**What to work on:**
For the data below, retype word for word the lines from the one containing "Subelement Class (305, 194)" through the one containing "riskmanagement@solarif.com"; drop the pictures.

Excerpted records Block Start

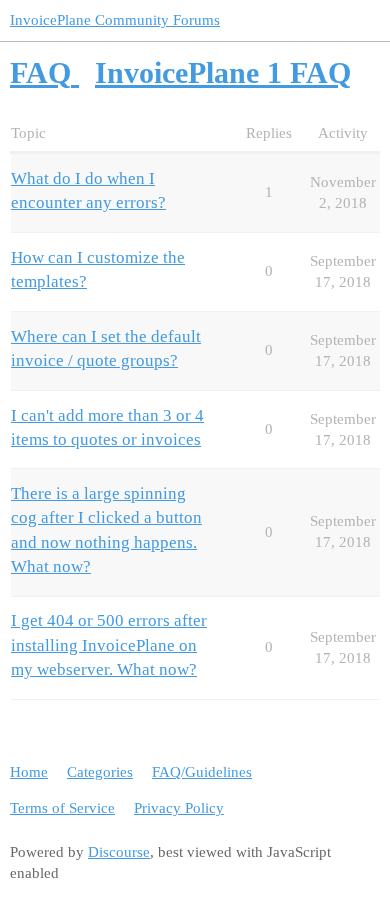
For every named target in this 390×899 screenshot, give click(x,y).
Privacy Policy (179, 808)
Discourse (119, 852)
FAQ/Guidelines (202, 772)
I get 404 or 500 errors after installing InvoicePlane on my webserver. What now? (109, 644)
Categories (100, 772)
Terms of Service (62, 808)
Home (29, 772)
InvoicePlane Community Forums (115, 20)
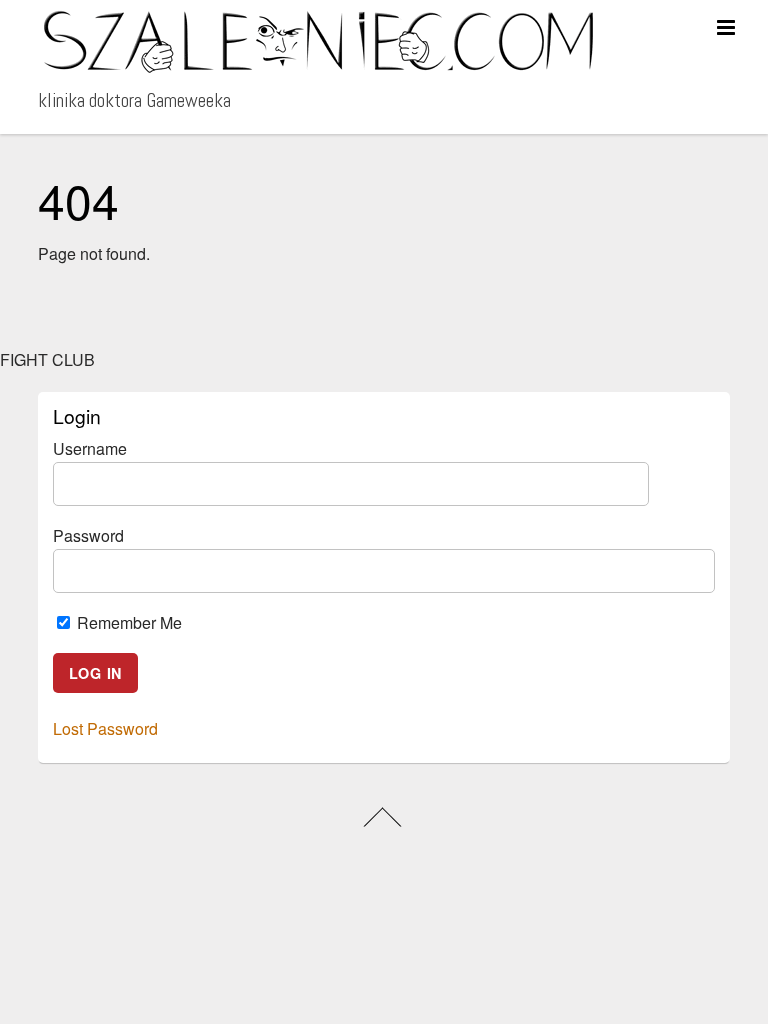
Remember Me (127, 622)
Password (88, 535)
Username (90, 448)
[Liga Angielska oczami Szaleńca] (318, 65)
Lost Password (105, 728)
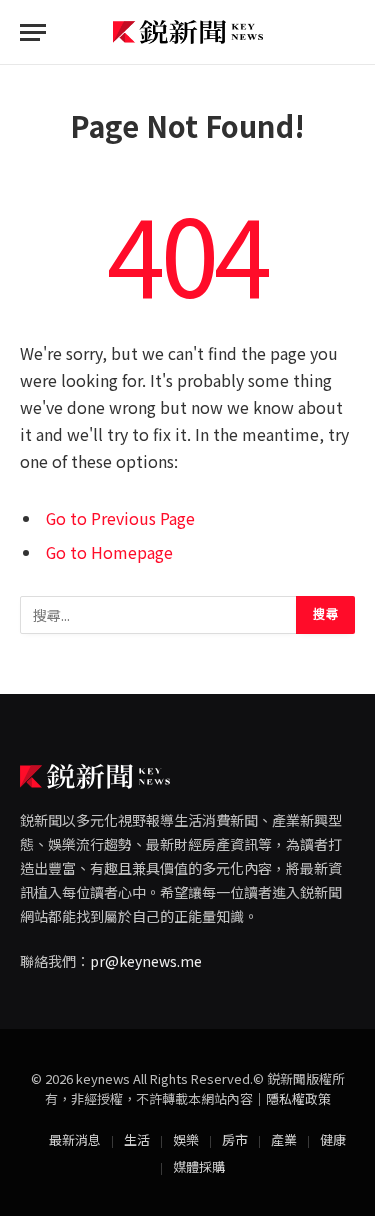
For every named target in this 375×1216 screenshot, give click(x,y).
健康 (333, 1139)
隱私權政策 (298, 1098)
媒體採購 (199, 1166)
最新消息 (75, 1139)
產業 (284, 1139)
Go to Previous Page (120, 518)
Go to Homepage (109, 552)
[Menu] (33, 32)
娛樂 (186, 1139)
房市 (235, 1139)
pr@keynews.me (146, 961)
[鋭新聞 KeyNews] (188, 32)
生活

Excerpted records Block End
Excerpted records Block Start

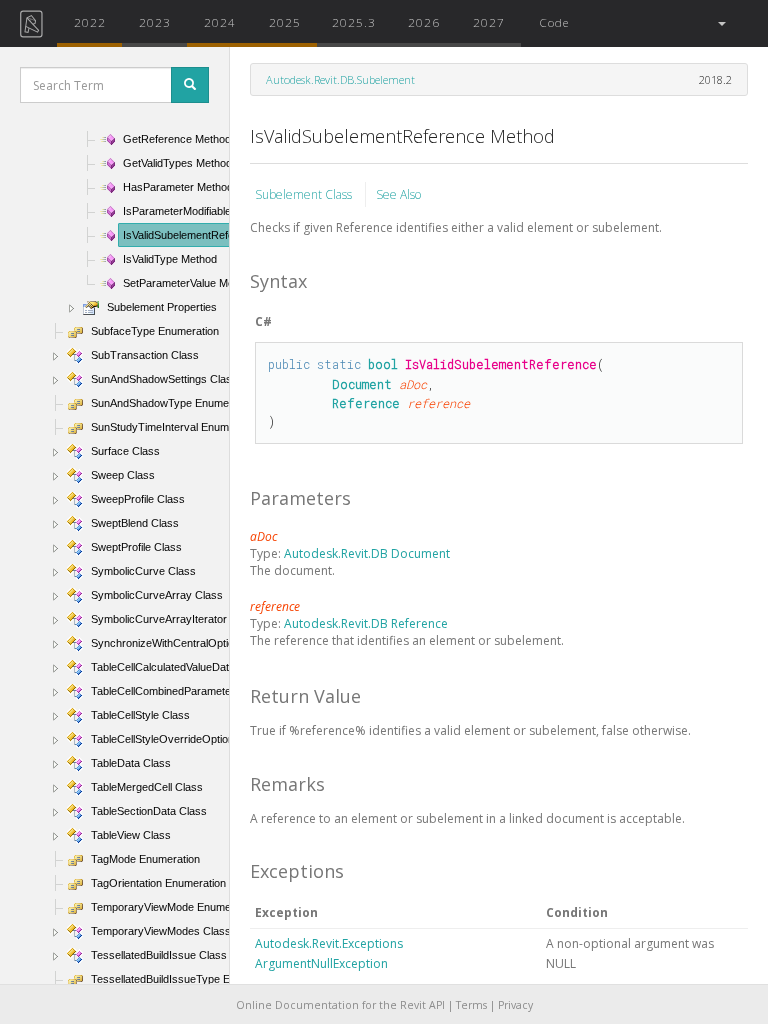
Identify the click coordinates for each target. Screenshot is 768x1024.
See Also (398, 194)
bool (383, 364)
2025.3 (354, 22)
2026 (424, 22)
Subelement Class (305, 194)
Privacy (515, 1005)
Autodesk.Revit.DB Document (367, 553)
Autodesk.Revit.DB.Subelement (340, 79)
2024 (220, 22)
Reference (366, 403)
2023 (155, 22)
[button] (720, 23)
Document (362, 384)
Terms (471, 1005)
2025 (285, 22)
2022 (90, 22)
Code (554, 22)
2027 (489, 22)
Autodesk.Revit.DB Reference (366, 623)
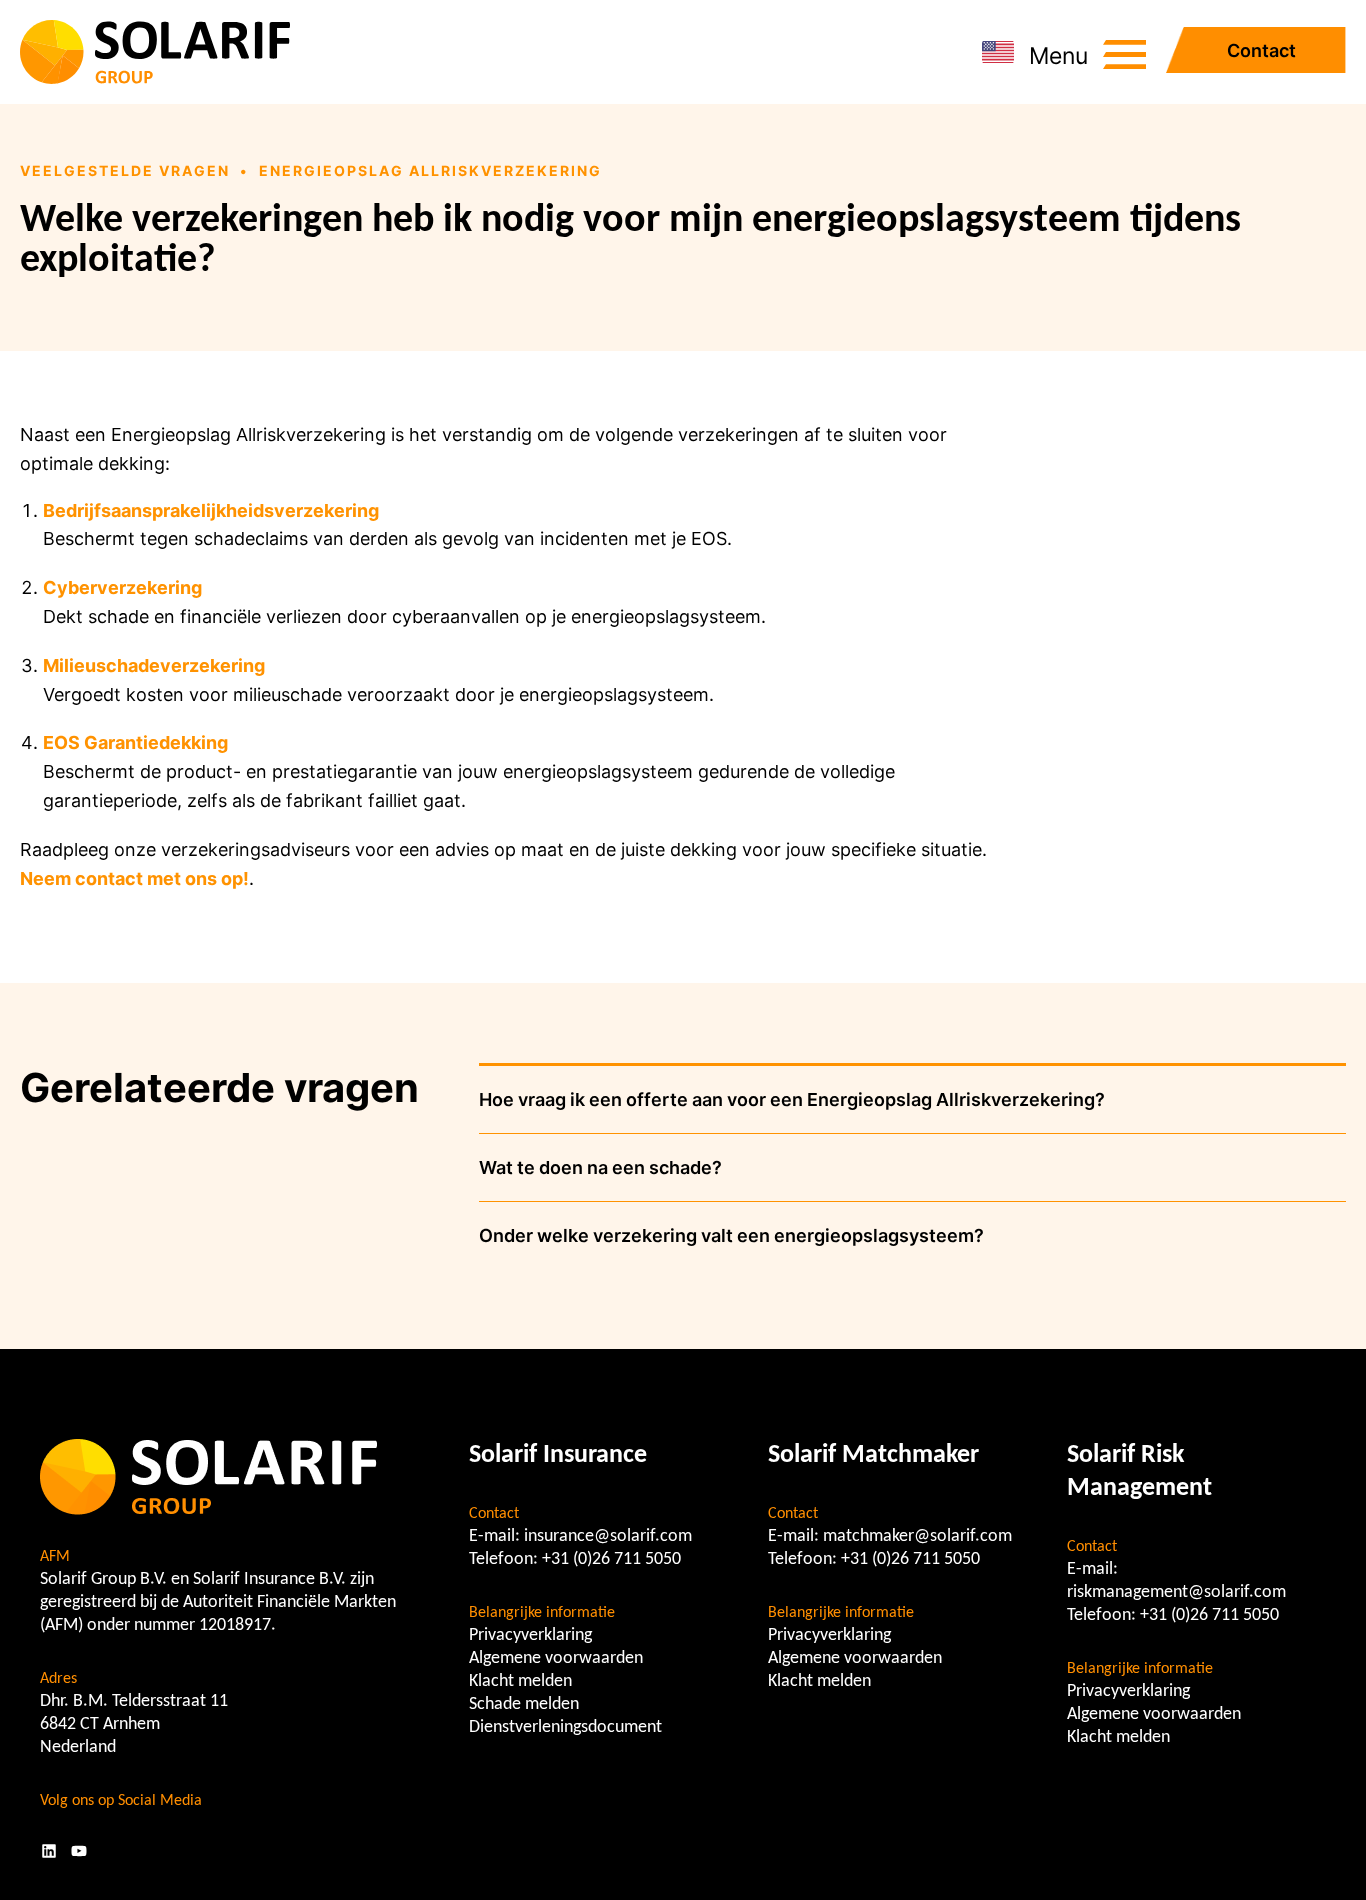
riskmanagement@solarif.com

Excerpted records Block End
Excerpted records Block Start

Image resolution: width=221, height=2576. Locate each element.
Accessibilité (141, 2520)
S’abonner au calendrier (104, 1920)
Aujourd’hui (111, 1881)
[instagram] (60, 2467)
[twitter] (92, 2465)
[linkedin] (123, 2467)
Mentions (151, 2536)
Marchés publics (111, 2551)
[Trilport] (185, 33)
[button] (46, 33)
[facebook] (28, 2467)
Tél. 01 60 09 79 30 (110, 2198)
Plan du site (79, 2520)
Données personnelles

Excerpted records Block End

**Written response:**
Subelement Class (305, 194)
Privacy (515, 1005)
Autodesk.Revit.DB Document (367, 553)
Autodesk.Revit.DB.Subelement (340, 79)
2024 (220, 22)
Reference (366, 403)
2023 (155, 22)
[button] (720, 23)
Document (362, 384)
Terms (471, 1005)
2025 (285, 22)
2022 (90, 22)
Code (554, 22)
2027 (489, 22)
Autodesk.Revit.DB Reference (366, 623)
riskmanagement@solarif.com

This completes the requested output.